I'm bothered by Freeman's piece because I'm familiar with the spaces he's 'appalled' by. Many of the empty stores he showed are currently filled; many were always empty because of the nature of the building or landlord; many are closed because the businesses were ill concieved or as in the case of korean video store, obsolete. Perhaps the economist should stick to hard statistics non ill informed observations. This is not to say the retail and office real estate occupancy rate has been unaffected by the recession; it is to say his hyperbole is not really reliable information.


 
Lisa said:

I live in Berkeley, which is a much smaller city, but the same thing is happening here: small businesses are closing and nothing is replacing them. Of course, the California budget mess exacerbates the problem. Berkeley's employees are subject to the state-employee "furloughs" (pay cuts).

About a year ago, everyone was saying that Berkeley, and the Bay Area in general, would be "immune" to the effects of the financial crisis. I suspect they said they same thing about Cambridge. Of course, they were wrong.

We're all in this together.


 
Anthony said:

Don't you think it's ironic that no one in the government or corporate America saw this coming? When everyone is making money, no one care. We turn a blind eye to corruption. Congress deregulates, corporations make billions, small businesses struggle to survive. And now the _hit has hit the fan. This is only the beginning of the problems to come. Where did all the uneducated, high school drop-out, druggies and convicts go who were working in the Construction industry? If the well to do are having difficulty in Boston, what is happeneing in real America? This did not start with the Obama administration and it won't end during or after his tenure...


 
Cal said:

Having worked with major retailers over the past 25 years, I see three major causes for the abandoned store phenomenon.

1) The U.S. is "over-stored". There has long been too much retail square footage for the level of retail spending. I think everyone knew that the next downturn would wash some of that excess out of the marketplace. The consumer shopping reduction has now reduced the amount of retail square footage to a more appropriate level.

2) Miserly Shoppers: Consumers have cut back on retail store spending far more than anyone would have predicted. And their spending reductions are beginning to appear permanent.

3) WWWhere it's at: Online retail has grown substantially since the last retail sales downturn. Every dollar spent online that would have been spent in a retail store reduces the need for retail space.
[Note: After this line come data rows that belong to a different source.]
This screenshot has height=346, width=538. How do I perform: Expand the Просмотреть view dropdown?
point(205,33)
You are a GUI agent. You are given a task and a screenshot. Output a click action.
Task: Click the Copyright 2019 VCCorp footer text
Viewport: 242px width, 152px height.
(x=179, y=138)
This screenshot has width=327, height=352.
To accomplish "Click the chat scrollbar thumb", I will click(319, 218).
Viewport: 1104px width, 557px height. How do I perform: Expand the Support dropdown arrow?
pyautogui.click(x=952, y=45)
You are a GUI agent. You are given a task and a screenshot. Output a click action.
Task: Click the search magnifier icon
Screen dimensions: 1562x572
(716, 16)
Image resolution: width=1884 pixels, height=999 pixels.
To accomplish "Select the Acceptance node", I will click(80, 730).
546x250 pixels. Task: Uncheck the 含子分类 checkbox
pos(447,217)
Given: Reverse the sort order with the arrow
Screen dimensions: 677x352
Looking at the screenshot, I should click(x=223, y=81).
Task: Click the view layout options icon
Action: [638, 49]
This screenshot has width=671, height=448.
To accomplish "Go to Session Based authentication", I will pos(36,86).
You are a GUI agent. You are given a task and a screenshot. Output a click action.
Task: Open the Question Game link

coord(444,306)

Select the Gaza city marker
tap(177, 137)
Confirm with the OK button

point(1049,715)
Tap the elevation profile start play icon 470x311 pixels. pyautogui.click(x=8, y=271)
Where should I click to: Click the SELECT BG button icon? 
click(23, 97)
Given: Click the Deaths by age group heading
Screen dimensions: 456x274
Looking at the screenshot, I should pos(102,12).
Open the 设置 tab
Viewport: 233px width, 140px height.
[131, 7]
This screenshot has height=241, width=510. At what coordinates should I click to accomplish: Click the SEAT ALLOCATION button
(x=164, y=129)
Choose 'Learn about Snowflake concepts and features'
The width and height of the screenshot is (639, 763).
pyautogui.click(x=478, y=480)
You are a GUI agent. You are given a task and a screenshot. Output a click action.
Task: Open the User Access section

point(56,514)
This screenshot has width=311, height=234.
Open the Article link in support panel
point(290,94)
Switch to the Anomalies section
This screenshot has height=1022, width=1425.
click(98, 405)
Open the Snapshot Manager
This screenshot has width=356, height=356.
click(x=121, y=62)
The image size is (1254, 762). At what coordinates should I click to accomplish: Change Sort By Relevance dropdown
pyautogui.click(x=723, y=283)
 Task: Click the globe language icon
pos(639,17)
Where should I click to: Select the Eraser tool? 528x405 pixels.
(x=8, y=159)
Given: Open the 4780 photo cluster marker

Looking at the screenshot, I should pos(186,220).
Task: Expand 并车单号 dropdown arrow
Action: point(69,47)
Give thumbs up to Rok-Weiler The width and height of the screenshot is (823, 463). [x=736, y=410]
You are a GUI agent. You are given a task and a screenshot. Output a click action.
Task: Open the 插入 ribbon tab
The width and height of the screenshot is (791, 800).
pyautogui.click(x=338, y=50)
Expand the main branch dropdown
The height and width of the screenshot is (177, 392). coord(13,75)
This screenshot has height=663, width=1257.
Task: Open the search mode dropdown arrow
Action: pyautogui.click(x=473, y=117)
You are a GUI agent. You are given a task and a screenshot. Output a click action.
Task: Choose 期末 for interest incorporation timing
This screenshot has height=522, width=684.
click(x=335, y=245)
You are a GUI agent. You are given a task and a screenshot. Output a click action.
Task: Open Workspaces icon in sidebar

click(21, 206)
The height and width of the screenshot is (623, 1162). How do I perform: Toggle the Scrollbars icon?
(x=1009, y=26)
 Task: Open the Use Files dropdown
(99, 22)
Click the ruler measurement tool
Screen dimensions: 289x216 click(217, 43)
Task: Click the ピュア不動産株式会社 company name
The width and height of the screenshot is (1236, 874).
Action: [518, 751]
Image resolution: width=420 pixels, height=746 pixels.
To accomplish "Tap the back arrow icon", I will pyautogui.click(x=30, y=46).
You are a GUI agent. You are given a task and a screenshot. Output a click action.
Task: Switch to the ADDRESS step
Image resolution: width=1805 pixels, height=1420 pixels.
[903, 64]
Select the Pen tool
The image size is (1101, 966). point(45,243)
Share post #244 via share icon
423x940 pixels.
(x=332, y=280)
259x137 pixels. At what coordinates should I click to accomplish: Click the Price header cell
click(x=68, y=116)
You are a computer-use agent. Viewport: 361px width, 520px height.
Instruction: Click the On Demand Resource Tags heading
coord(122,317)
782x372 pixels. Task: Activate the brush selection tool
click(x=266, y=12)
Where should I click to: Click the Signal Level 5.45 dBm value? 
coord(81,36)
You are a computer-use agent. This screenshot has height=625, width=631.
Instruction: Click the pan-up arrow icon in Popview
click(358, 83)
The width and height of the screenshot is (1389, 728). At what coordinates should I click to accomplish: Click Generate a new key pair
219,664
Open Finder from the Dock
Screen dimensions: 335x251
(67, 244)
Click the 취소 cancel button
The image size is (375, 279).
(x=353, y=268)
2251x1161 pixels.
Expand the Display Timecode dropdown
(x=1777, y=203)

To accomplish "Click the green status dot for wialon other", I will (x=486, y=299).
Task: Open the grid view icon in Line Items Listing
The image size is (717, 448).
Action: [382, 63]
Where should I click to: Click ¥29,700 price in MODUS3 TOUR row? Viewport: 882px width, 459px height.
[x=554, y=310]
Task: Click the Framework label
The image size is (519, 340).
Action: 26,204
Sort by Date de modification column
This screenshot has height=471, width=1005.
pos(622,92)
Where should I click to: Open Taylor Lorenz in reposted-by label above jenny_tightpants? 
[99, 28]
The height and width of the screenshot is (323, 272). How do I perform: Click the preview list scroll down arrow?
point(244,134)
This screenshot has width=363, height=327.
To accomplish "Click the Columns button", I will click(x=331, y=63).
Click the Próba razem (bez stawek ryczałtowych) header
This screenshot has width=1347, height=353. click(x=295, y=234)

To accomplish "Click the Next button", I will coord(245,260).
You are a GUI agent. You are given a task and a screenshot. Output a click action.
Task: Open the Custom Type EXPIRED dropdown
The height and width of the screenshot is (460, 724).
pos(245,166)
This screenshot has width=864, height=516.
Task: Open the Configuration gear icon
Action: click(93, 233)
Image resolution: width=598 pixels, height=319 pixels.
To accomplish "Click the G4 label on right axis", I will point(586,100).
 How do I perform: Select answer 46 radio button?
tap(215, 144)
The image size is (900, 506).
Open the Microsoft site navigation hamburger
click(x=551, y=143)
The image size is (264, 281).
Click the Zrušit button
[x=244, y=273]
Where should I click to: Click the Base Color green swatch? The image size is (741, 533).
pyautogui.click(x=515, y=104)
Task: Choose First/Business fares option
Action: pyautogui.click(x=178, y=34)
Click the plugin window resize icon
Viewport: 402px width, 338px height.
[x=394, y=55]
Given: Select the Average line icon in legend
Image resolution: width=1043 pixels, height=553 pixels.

It will be interesting to see how creative landlords can be at filling the space. Substantial reductions in retail space rents might provide entrepreneurs with the seeds needed for a resurge of growth. I'm not holding my breath, however!



 
Lou said:

What you are seeing in retail is simply a market correction. In fact, the Harvard area, among the most expensive in Boston, is subject to those factors perhaps more than many. What matters is total occupancy cost, not just rent. In the Harvard area, landlords were spoiled with the "tenant pays for everything" model. That drove up construction costs for tenants, and consequently, debt service together with rent equals an occupancy cost only sustainable in the best of times. Now with landlords more amenable to contributing some infrastructure and reducing rents, total occupancy costs fall in line nicely. Retail sales are only off 10% for most categories. That was enough to push some marginally capitalized operations over the edge. The so-called "second guy in" the new tenant who inherits the infrastructure left behind, gets a tenant allowance contribution from the landlord, and pays reasonable rent, has an entirely different economic model - hence far more profitable on the same sales levels as the predecessor tenant. This is an opportunity to take advantage of a market correction. No - the sky isn't falling. It is just capitalism at work the way it is supposed to work.